On-call management: what is it and how to improve it?

Miroslav Lazovic
Backend TL@Neon and Dev. Advocate @Holycode

Modern software engineers have many responsibilities – and one of them is dealing with incidents. However, incidents can happen anytime, which means that engineers will have to be available outside of working hours. This brings us to the concept of on-call management.

What is on-call management?

Let’s look at one definition found on the LinkedIn Engineering blog:

“On-call employees are responsible for monitoring systems, responding to alerts or notifications, and resolving issues as quickly as possible. In a typical on-call system, employees are assigned to a rotating schedule, where they take turns being available outside of their regular work hours. During their on-call shift, employees are expected to be reachable and responsive in case of any issues or emergencies.”

What we know about on-call management

From my personal experience, being a part of the on-call procedure is probably one of the aspects of the job that people like the least. Some people don’t like being available outside of working hours. Others are afraid of having to deal with stressful situations. But in many cases, the main reason for the negativity towards the on-call policy is the feeling that the person who must deal with the incident will not know what to do. And that truly is a horrible position. Especially in stressful situations, where you must deal with the issue in a timely manner and maintain communication with many stakeholders (which is always true for larger incidents that have an impact on business).

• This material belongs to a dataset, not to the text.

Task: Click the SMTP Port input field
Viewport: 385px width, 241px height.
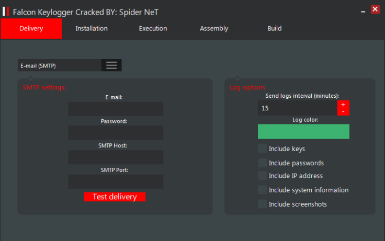Action: coord(116,181)
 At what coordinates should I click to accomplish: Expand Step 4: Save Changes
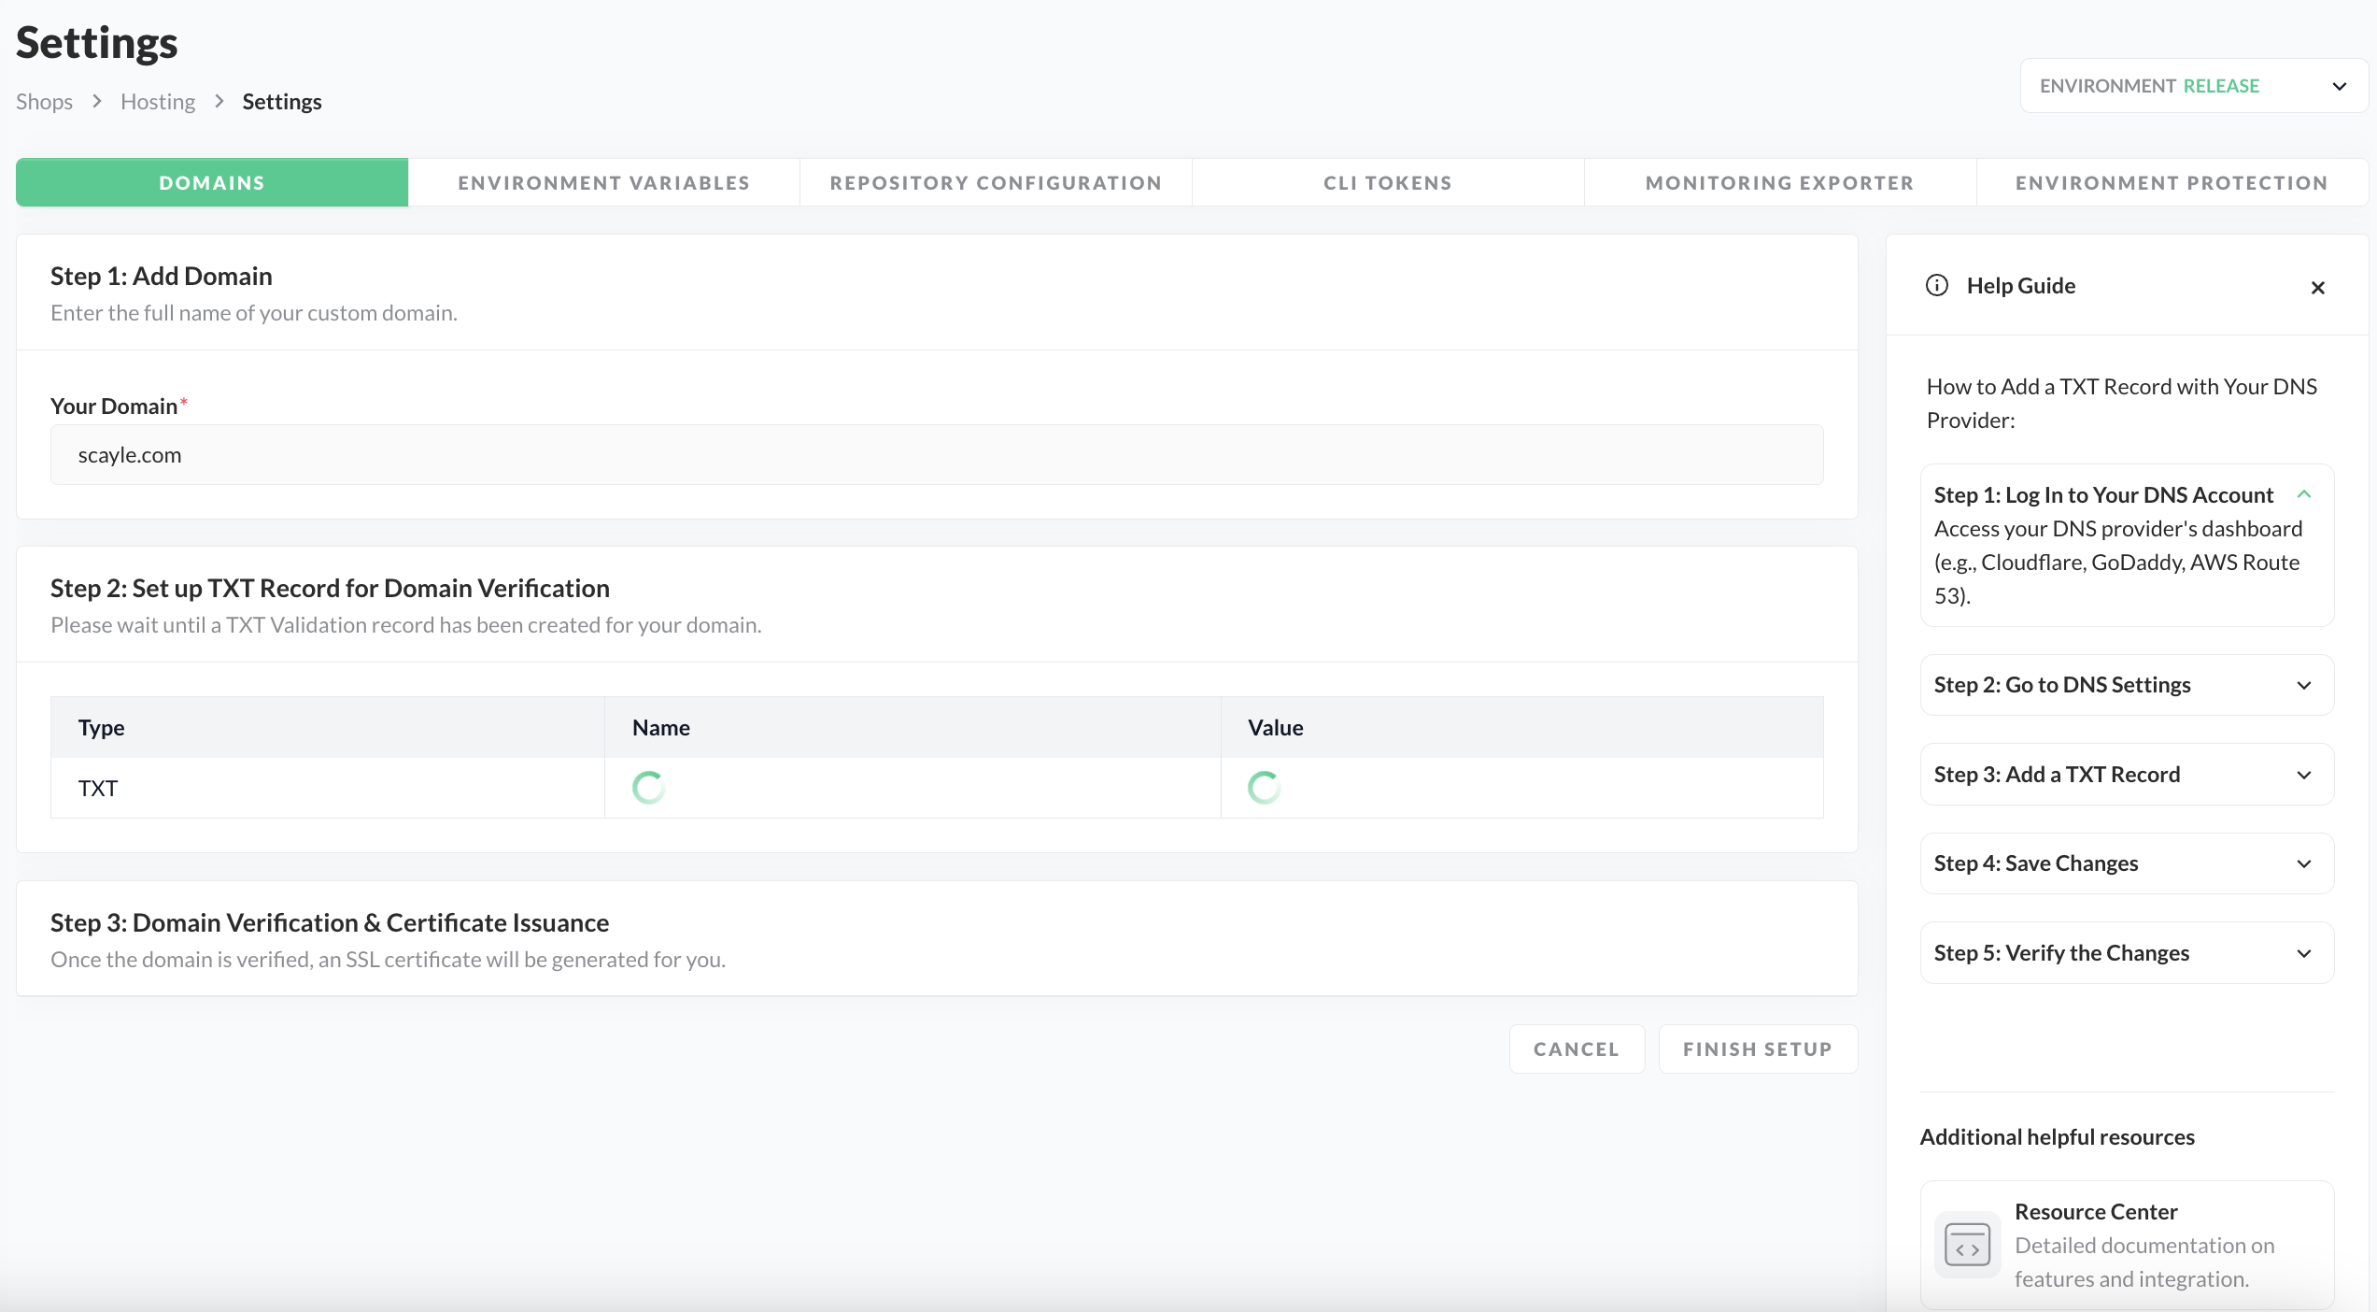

But it doesn’t have to be that way – if you get your on-call procedure in order. And it is usually the bad on-call management that is the main cause for concern and fear. Badly designed on-call policy will also have an impact on overall confidence of the engineering team, because they won’t be able to deal with incidents in a proper way. Or to describe it even more bluntly: “It is engineering’s responsibility to be on call and own their code. It is management’s responsibility to make sure that on-call does not suck. This is a handshake, it goes both ways, and if you do not hold up your end they should quit and leave you.”

But first, before we try to figure out how to improve the on-call policy and make it more manageable, let’s discuss what dealing with the incident usually involves.

OK, I got an alert! What should I do?

If there’s an incident and you are the one who needs to respond to an alert, what are the realistic expectations – what can you do? This might depend on the incident. Some of them might require much more effort than the others. But in general it all comes down to these 3 things:

Finding out what’s going on

This phase depends on your alerting, as well as the level of logging and monitoring that you have in place. If you have a sufficient level of information, it should be relatively easy to figure out which part of the system is failing and why. Of course, if this is not the case, this will be a struggle. And you will lose precious time trying to figure out what is going on.

Trying to recover the affected part of the system

This phase – the remediation – largely depends on what it is that you need to do to fully recover the system. Or if you can’t fully recover it, bring it back to some acceptable level of service. Sometimes this will involve fixing a bug and deploying a hotfix. It might also require restoring a database, or simply restarting the application. Whatever it is that you need to do, you will greatly benefit from having a good documentation on how to perform most of the procedures that are critical for this phase. For example: releasing and deploying the latest version of application, restoring database backup, performing failover, etc. There will be more information on this later in this article.

Follow-up actions

This is something that happens after you deal with the problem. It is a range of activities that should help in either resolving the problem completely or preventing the problem from happening again. This might require writing a patch or fixing a bug, performing post mortem analysis, updating documentation based on some specific thing you notice during the incident, etc.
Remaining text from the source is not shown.